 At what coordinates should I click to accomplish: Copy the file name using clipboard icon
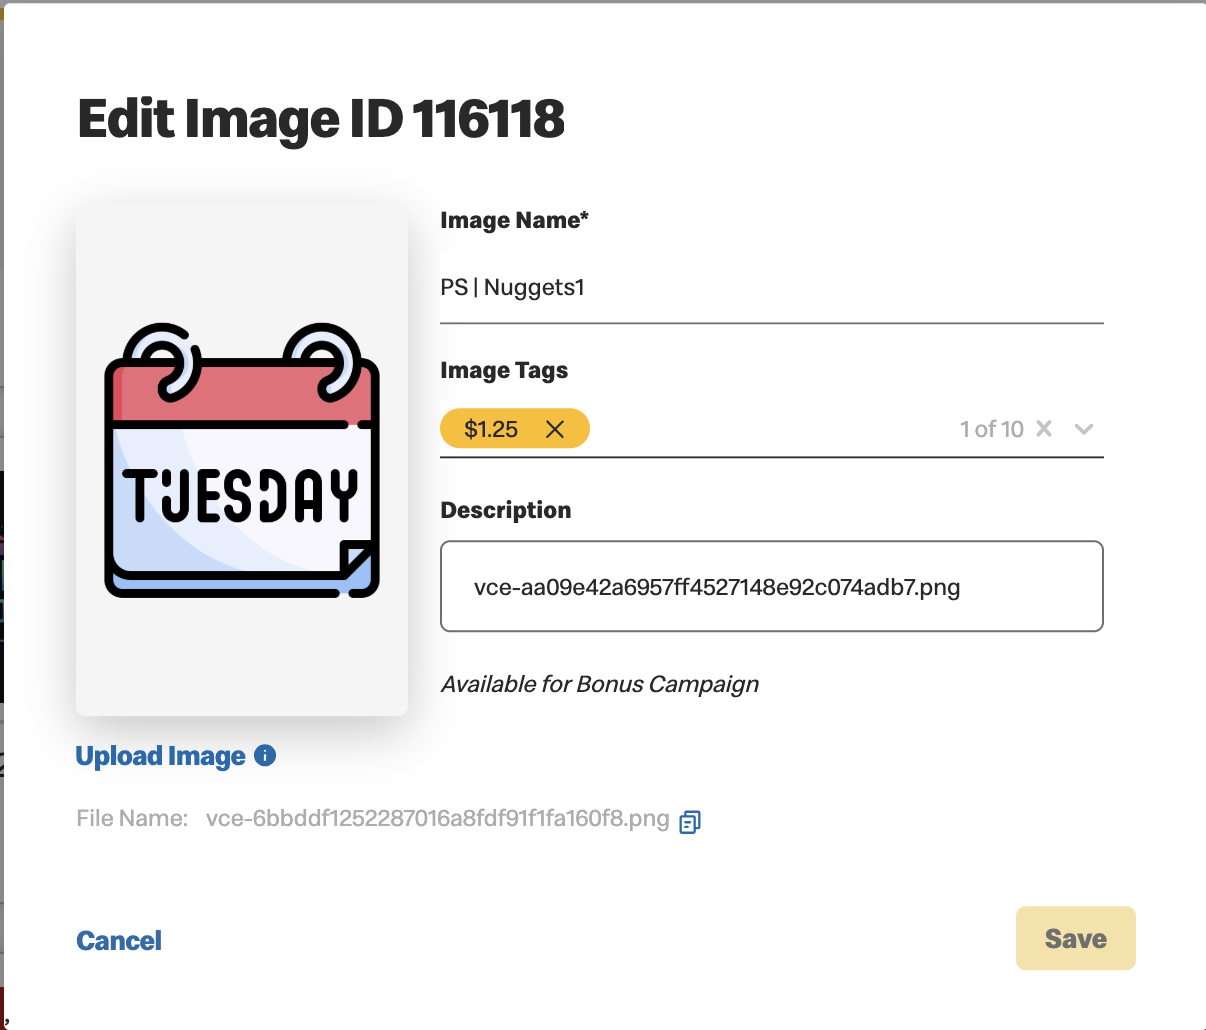click(x=690, y=821)
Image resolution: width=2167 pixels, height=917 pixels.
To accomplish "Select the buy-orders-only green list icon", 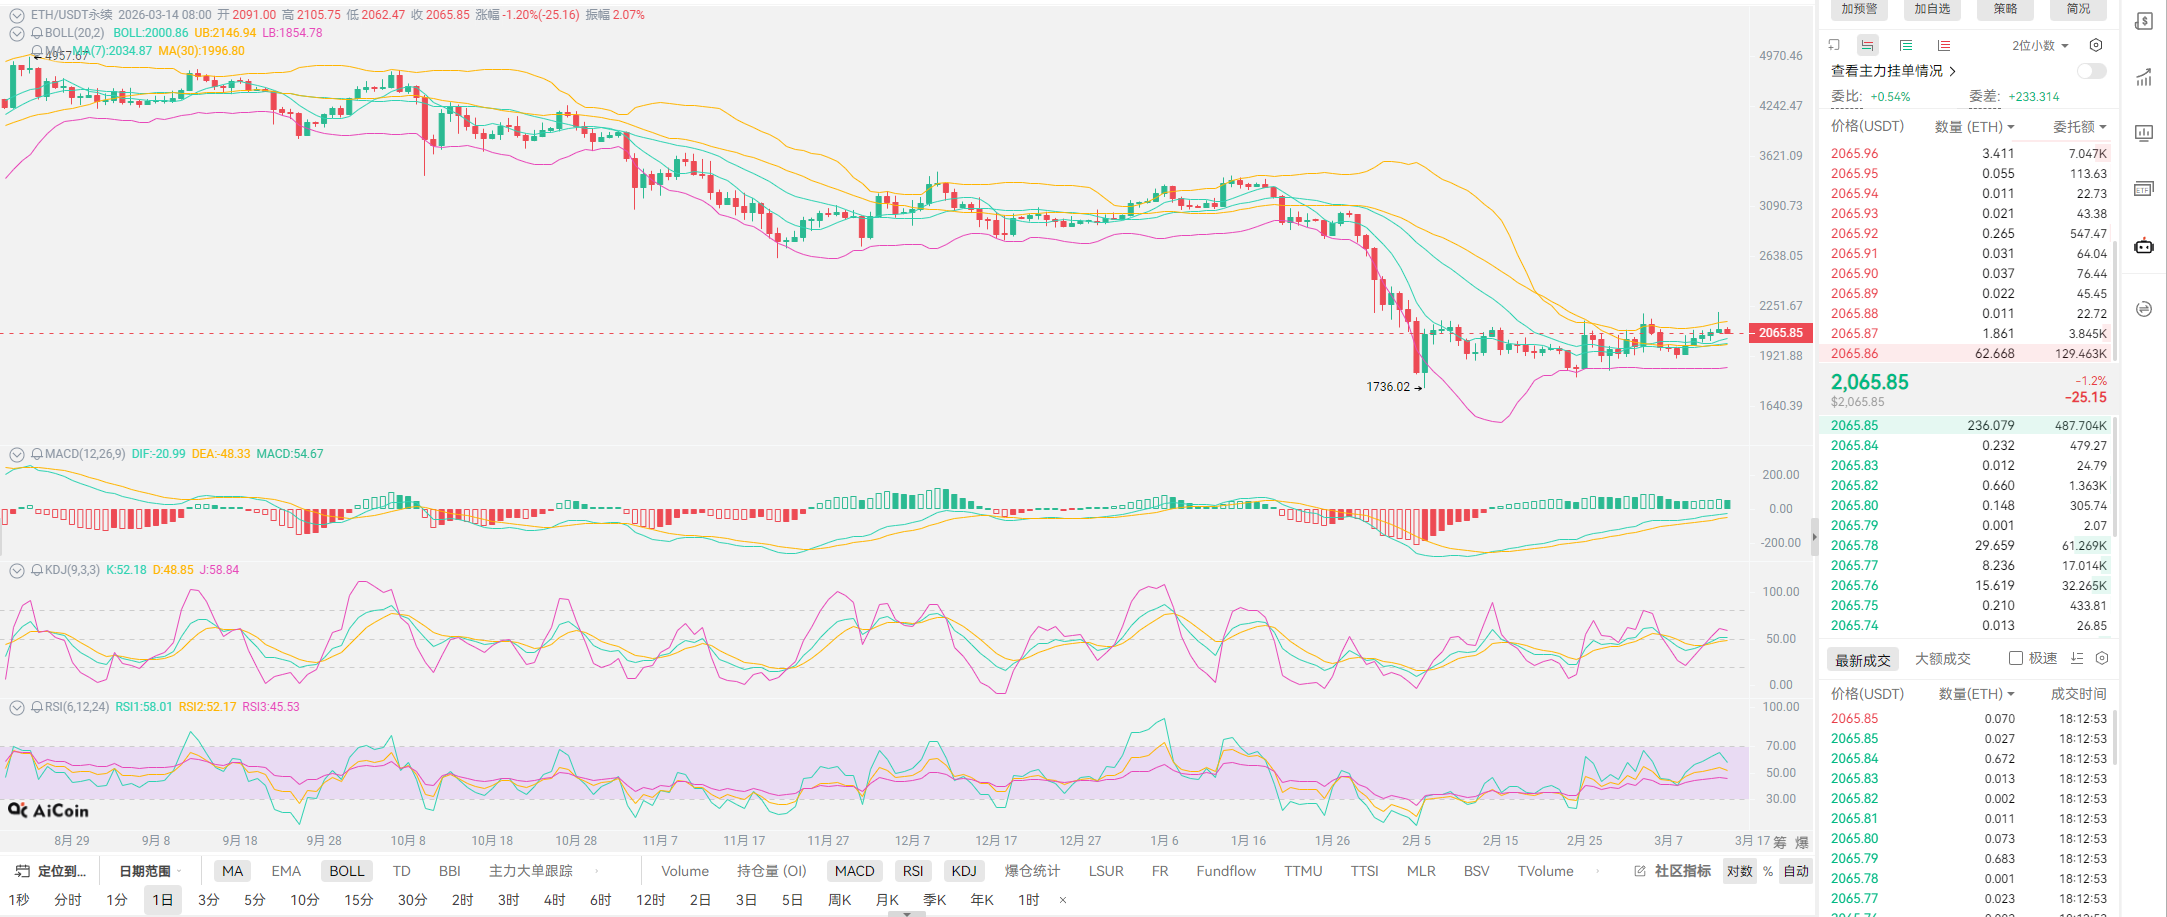I will [x=1906, y=45].
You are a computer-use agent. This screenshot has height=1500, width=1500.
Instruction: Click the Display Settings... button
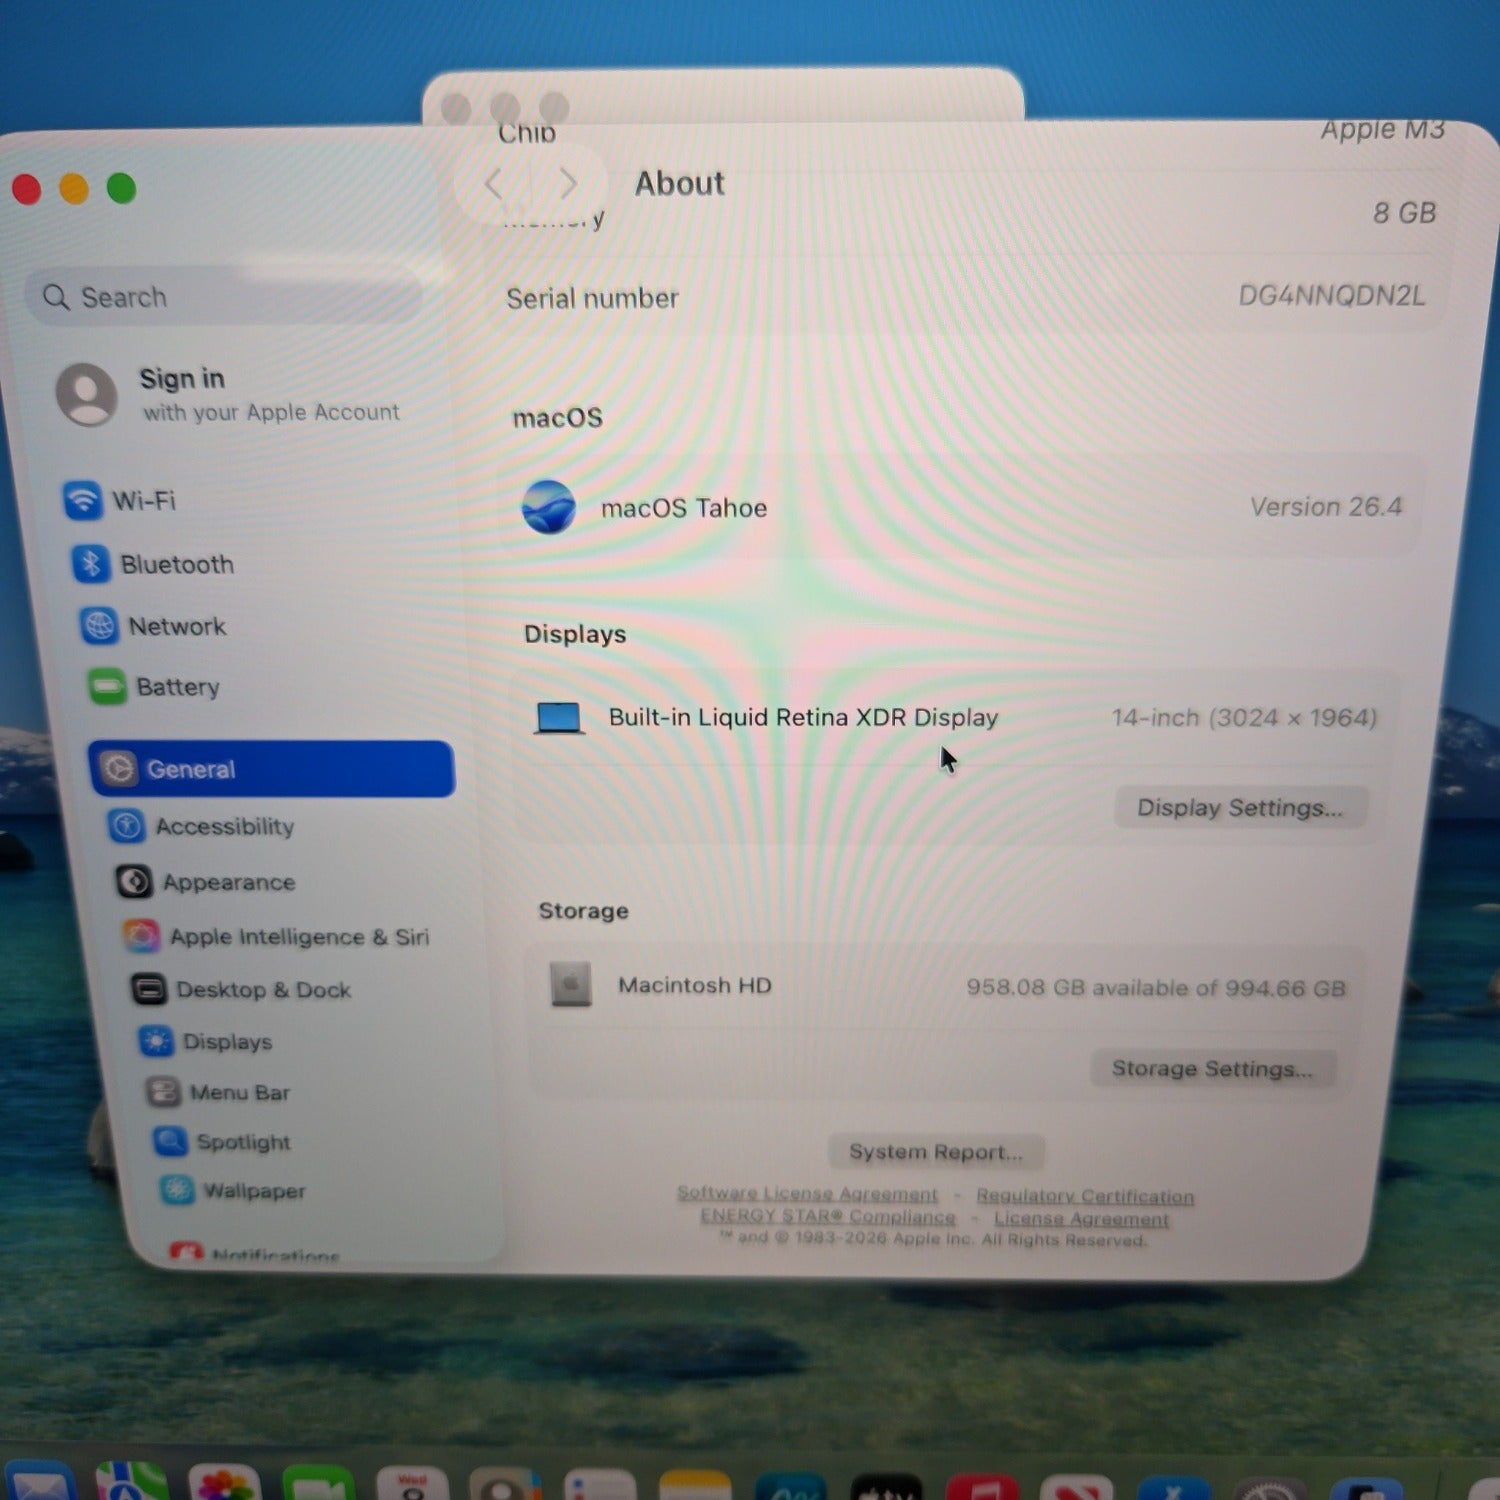point(1239,808)
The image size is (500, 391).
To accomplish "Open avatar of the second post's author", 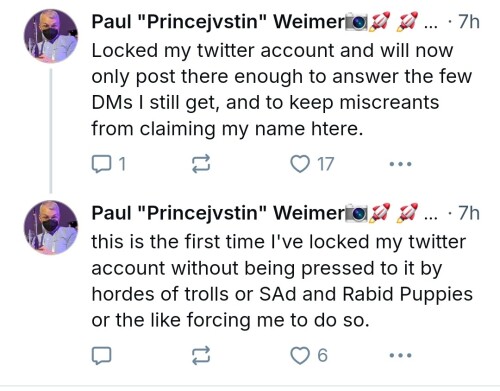I will pyautogui.click(x=51, y=227).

----

WORK TASK: Where a line in the records above includes the string "width", show it.

WORKED SOLUTION:
Image resolution: width=2167 pixels, height=917 pixels.
You are a computer-use agent. This screenshot has height=1500, width=1500.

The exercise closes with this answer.